> Prompt
Rewrite the lines of the data below as a numbered list, leaving out blank lines. Begin at the line that has "Focus the Jump to or search field" and stop after the line that has "pyautogui.click(x=66, y=396)".

BEGIN Data in this exercise

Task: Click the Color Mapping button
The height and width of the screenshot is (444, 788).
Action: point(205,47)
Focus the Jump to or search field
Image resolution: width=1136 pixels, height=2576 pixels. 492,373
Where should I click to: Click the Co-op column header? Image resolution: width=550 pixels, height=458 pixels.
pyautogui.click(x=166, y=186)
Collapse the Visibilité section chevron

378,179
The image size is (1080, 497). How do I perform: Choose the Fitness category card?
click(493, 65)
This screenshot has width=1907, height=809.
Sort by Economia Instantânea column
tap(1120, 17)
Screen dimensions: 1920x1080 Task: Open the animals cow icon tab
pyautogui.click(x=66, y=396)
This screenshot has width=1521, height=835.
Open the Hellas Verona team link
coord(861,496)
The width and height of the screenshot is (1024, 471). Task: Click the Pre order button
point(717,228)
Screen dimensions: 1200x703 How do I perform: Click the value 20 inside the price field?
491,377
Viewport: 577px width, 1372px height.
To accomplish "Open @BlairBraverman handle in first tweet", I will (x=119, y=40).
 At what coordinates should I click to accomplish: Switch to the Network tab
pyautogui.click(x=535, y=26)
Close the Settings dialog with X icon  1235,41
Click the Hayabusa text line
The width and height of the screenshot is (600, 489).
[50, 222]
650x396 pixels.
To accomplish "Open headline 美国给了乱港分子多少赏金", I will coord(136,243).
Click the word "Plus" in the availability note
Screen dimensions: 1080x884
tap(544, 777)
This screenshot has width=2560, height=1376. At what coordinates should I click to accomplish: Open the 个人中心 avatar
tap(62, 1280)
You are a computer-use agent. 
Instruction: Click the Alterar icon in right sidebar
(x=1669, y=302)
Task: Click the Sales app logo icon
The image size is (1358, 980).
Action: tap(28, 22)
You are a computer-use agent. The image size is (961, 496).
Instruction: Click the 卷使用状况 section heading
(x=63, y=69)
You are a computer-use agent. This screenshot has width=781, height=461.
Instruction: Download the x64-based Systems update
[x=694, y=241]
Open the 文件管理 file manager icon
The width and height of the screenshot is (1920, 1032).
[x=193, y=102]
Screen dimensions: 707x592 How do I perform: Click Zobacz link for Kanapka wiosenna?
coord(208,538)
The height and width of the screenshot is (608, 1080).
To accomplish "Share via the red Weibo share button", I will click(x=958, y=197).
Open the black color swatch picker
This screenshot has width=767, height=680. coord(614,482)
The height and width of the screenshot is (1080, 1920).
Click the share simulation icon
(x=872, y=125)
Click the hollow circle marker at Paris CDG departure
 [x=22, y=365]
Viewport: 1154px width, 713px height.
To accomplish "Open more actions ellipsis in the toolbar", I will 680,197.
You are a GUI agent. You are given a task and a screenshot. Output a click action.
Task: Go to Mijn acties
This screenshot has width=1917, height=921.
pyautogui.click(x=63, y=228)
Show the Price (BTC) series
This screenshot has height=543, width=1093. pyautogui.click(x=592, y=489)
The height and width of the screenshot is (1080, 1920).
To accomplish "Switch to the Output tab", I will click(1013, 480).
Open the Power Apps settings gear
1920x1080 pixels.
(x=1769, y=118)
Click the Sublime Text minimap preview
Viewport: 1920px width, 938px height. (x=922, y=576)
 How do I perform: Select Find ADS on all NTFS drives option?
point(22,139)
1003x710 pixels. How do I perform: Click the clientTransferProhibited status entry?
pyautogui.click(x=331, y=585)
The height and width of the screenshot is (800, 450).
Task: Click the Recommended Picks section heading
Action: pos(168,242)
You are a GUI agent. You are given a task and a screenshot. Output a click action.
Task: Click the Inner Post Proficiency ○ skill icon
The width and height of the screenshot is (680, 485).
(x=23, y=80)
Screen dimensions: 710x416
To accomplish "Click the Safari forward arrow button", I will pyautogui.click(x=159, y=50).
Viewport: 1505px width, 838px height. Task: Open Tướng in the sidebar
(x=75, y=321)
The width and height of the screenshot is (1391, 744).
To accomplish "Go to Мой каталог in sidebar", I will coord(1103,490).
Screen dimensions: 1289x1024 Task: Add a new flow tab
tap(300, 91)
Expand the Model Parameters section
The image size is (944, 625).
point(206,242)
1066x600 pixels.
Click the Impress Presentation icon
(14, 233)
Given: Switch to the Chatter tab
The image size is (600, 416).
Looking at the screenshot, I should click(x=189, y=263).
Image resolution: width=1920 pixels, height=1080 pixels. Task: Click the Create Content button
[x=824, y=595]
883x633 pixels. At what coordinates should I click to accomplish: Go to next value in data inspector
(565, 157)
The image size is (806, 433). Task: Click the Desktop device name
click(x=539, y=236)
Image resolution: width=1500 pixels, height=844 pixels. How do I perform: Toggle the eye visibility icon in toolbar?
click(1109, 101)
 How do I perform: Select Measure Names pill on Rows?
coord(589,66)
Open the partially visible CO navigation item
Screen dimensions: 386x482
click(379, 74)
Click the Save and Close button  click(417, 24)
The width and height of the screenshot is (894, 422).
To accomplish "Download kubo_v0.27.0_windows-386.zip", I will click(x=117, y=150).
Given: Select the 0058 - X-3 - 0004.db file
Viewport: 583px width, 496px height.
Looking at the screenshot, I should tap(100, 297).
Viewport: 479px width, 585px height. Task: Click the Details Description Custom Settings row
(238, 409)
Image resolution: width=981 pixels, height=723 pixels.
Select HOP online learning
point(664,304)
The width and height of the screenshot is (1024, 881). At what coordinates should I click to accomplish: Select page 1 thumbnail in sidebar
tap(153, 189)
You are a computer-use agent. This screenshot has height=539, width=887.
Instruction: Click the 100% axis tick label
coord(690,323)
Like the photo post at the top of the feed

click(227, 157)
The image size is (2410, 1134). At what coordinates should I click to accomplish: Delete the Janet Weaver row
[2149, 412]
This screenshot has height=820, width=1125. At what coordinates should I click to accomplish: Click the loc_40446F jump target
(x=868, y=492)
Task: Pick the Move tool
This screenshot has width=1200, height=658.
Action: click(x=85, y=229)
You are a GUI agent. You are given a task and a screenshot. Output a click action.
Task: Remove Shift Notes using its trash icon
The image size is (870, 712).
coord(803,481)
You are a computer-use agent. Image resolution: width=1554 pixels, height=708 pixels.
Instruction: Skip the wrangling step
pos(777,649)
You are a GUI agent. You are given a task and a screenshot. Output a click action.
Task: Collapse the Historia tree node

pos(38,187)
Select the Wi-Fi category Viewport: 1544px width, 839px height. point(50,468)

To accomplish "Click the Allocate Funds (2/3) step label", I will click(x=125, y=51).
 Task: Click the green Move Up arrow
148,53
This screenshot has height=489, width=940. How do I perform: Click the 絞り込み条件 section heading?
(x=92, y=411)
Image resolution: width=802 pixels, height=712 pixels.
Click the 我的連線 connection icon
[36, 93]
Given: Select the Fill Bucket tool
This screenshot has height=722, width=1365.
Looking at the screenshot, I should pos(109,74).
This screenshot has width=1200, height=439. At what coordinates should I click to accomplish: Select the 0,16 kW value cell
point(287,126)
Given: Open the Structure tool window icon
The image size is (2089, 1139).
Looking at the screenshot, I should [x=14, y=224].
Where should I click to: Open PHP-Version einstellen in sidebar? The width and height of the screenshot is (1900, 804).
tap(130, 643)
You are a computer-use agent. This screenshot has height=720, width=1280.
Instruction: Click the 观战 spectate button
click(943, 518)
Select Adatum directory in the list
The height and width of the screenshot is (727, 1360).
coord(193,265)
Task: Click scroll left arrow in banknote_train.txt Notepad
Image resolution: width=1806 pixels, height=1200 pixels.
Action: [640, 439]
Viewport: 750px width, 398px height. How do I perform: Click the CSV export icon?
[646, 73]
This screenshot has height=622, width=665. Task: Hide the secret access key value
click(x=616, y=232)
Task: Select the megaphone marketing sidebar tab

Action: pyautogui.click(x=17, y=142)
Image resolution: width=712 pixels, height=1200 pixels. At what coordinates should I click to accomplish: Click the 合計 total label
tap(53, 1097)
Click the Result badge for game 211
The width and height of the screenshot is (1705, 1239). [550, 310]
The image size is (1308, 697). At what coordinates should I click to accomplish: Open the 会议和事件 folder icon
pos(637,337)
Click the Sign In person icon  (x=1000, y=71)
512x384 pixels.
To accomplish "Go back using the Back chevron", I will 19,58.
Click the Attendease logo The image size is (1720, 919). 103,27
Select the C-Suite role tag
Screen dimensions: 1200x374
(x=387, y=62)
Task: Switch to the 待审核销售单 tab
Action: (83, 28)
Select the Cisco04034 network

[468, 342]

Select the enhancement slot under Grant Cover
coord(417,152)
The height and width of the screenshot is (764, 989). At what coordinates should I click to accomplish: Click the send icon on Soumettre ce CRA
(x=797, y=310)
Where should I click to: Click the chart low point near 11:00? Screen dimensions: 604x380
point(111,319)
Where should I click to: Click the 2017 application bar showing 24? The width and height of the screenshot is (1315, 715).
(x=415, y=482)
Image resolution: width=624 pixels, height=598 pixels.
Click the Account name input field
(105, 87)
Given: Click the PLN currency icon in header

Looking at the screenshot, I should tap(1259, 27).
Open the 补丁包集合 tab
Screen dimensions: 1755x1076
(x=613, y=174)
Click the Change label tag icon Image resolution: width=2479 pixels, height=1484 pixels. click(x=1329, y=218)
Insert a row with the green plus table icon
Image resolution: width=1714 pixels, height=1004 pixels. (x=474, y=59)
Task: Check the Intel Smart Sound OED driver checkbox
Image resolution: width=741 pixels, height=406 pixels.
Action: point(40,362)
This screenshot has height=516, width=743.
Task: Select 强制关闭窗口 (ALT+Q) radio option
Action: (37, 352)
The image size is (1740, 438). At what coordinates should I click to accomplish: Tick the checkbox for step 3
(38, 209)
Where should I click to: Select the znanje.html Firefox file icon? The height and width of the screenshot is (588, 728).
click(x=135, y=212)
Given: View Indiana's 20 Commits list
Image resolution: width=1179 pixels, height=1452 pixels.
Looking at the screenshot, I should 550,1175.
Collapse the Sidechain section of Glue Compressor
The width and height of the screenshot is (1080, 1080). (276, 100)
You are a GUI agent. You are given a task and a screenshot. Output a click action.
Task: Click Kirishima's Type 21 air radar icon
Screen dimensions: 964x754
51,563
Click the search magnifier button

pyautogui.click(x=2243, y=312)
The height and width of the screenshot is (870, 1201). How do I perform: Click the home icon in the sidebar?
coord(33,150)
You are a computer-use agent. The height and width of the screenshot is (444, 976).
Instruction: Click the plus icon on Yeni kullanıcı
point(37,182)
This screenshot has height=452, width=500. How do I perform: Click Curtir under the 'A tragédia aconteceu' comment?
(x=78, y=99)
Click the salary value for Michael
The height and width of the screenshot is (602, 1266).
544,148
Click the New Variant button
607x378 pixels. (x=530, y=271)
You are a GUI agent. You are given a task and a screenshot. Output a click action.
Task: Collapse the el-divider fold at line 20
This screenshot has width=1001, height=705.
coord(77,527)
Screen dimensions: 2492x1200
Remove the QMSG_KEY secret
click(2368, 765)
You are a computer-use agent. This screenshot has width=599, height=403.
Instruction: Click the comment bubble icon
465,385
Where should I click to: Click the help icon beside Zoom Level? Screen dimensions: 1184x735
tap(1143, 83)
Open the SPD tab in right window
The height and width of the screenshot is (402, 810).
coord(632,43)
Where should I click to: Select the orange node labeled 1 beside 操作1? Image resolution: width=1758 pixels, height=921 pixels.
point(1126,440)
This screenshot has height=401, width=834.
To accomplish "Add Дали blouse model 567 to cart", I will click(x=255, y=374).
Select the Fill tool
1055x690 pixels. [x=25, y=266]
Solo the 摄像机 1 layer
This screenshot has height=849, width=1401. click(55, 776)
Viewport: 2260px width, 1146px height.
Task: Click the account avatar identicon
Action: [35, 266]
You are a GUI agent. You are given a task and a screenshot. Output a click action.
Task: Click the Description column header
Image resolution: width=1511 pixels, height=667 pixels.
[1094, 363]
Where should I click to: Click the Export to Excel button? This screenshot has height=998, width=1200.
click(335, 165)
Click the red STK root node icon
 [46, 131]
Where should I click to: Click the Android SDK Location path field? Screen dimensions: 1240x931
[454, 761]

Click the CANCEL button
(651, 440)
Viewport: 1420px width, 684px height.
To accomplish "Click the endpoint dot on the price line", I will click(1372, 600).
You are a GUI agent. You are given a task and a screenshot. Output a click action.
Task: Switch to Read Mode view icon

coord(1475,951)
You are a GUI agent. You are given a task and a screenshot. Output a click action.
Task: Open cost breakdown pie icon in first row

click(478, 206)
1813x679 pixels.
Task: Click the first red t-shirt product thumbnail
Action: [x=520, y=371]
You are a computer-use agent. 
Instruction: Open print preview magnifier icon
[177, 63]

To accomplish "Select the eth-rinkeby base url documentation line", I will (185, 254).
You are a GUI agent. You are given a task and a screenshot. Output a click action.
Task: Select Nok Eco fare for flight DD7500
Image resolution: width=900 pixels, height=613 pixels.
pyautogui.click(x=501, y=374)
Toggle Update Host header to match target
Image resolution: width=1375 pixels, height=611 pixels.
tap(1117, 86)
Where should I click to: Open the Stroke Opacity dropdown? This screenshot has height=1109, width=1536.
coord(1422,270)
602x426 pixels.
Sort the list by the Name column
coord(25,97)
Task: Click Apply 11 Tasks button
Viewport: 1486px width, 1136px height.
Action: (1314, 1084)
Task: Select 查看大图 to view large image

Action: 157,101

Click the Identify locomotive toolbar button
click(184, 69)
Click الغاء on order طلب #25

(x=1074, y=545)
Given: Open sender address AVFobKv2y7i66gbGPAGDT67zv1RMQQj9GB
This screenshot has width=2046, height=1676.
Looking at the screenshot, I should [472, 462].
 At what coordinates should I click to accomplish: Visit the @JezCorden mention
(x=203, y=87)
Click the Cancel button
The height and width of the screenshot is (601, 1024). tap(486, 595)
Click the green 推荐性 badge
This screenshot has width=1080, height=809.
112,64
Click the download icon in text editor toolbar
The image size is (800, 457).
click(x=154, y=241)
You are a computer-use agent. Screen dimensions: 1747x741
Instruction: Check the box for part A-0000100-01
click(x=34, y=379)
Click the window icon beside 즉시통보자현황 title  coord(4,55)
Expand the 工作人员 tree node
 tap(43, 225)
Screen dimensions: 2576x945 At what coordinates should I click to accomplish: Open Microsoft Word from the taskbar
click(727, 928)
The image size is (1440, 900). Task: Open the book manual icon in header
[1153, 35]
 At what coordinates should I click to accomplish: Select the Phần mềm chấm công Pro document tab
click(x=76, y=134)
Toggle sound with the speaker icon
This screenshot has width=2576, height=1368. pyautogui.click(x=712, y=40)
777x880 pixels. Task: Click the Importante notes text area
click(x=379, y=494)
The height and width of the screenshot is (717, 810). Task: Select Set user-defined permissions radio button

END Data in this exercise

> Exercise response
1. Focus the Jump to or search field
2. Image resolution: width=1136 pixels, height=2576 pixels. 492,373
3. Where should I click to: Click the Co-op column header? Image resolution: width=550 pixels, height=458 pixels.
4. pyautogui.click(x=166, y=186)
5. Collapse the Visibilité section chevron
6. 378,179
7. The image size is (1080, 497). How do I perform: Choose the Fitness category card?
8. click(493, 65)
9. This screenshot has width=1907, height=809.
10. Sort by Economia Instantânea column
11. tap(1120, 17)
12. Screen dimensions: 1920x1080 Task: Open the animals cow icon tab
13. pyautogui.click(x=66, y=396)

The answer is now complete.